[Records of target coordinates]
== == ==

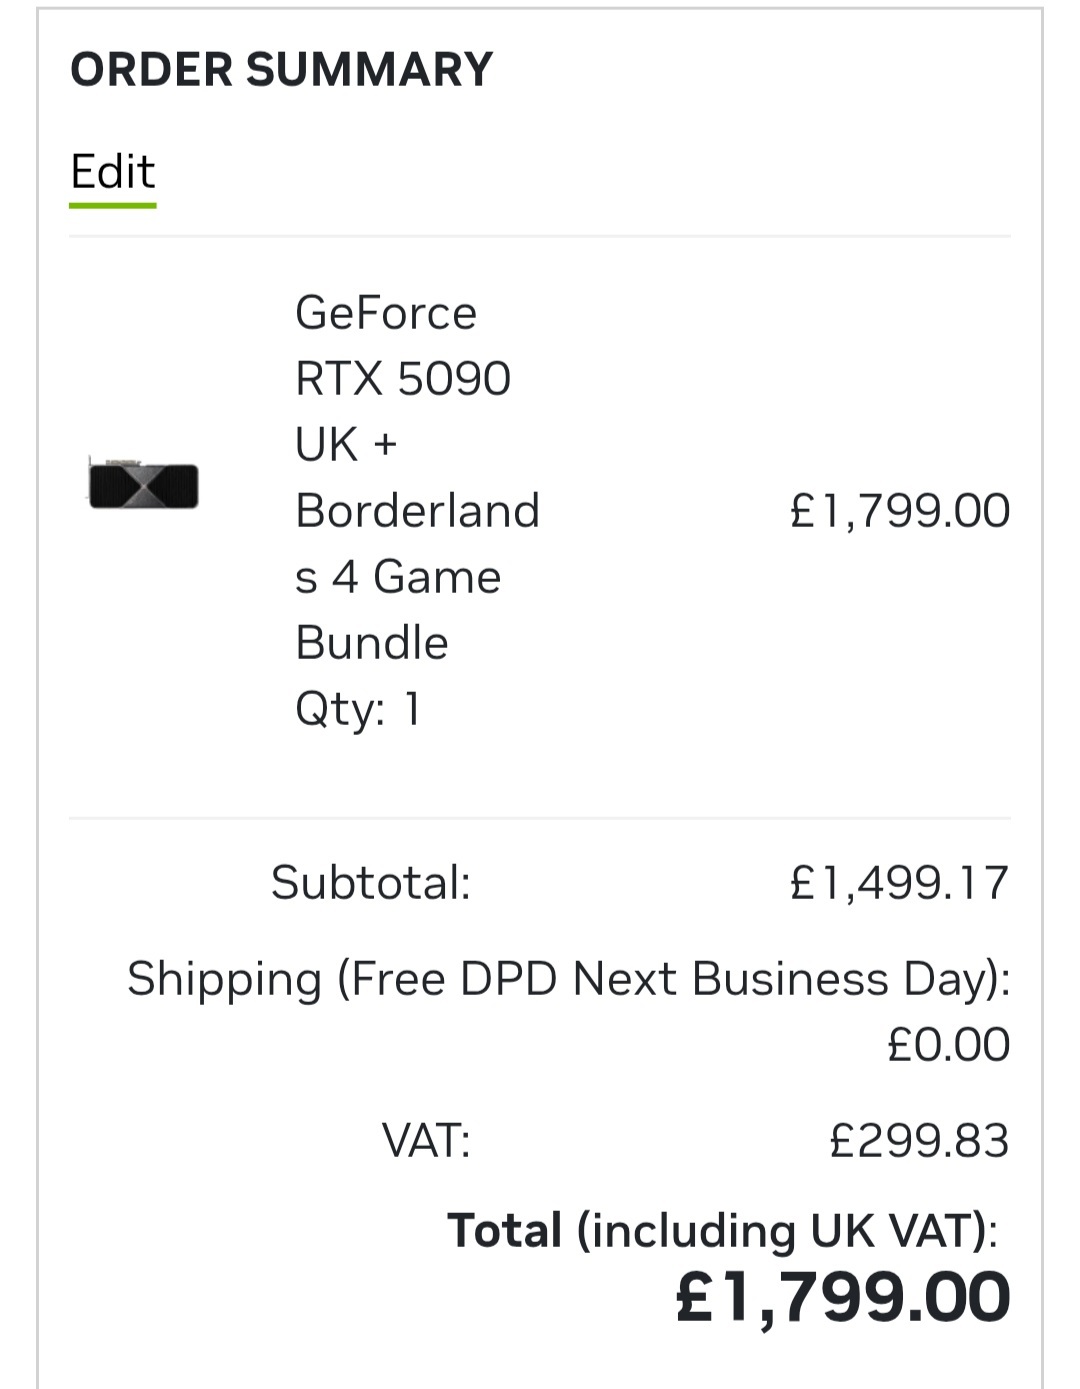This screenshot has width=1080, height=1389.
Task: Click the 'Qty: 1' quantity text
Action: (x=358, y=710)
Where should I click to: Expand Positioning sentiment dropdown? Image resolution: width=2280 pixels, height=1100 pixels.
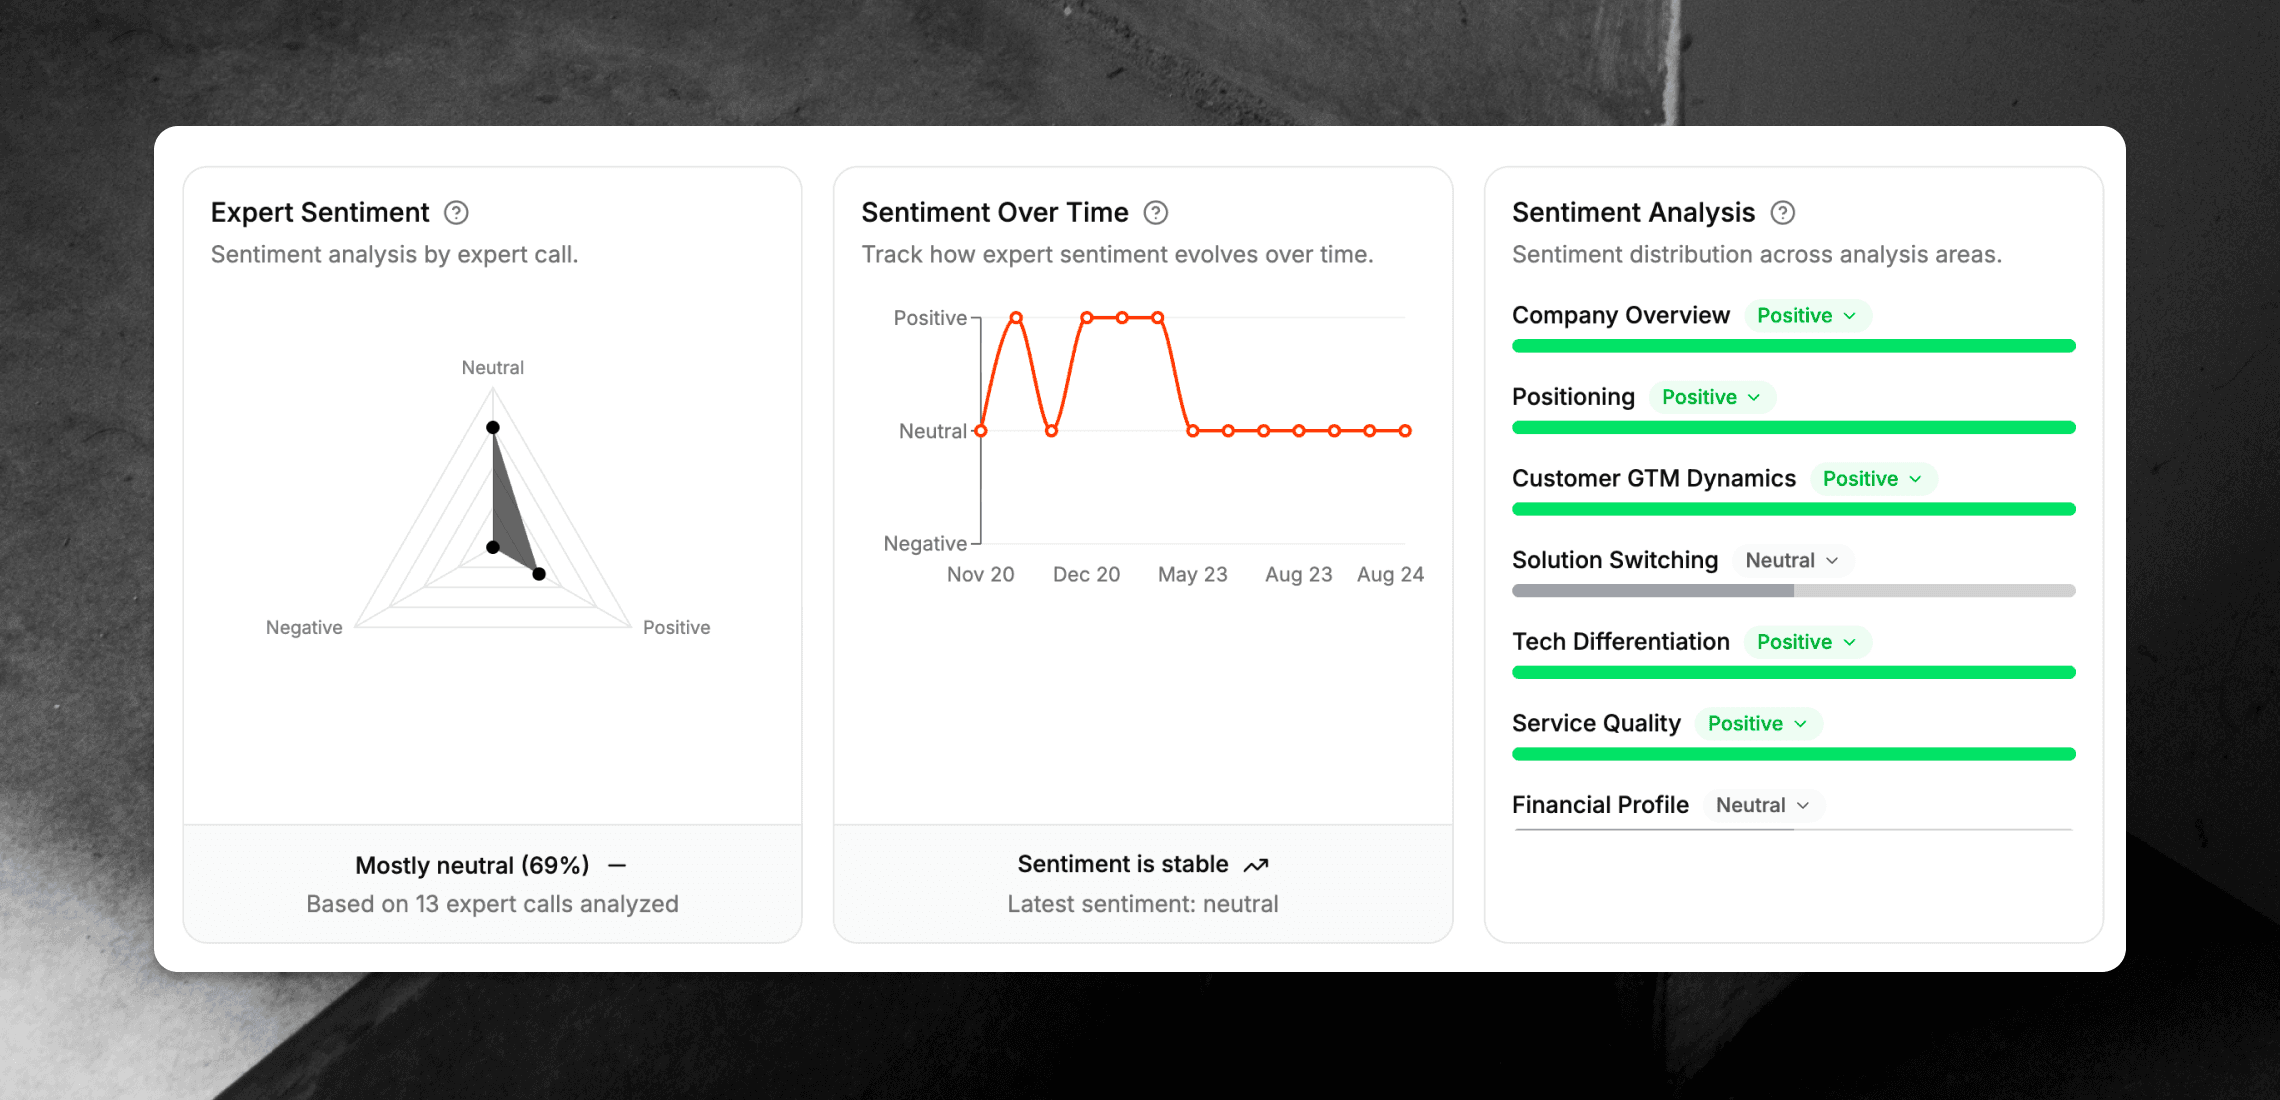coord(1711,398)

== == ==

Reproduce the records with each occurrence of "pixels" renamed to "px" and everything else left unchanged. Omit the pictures.

Answer to the problem ::
This screenshot has width=1080, height=1389.
Task: Click the 'Qty: 1' quantity text
Action: (x=358, y=710)
Where should I click to: Expand Positioning sentiment dropdown? Image resolution: width=2280 px, height=1100 px.
coord(1711,398)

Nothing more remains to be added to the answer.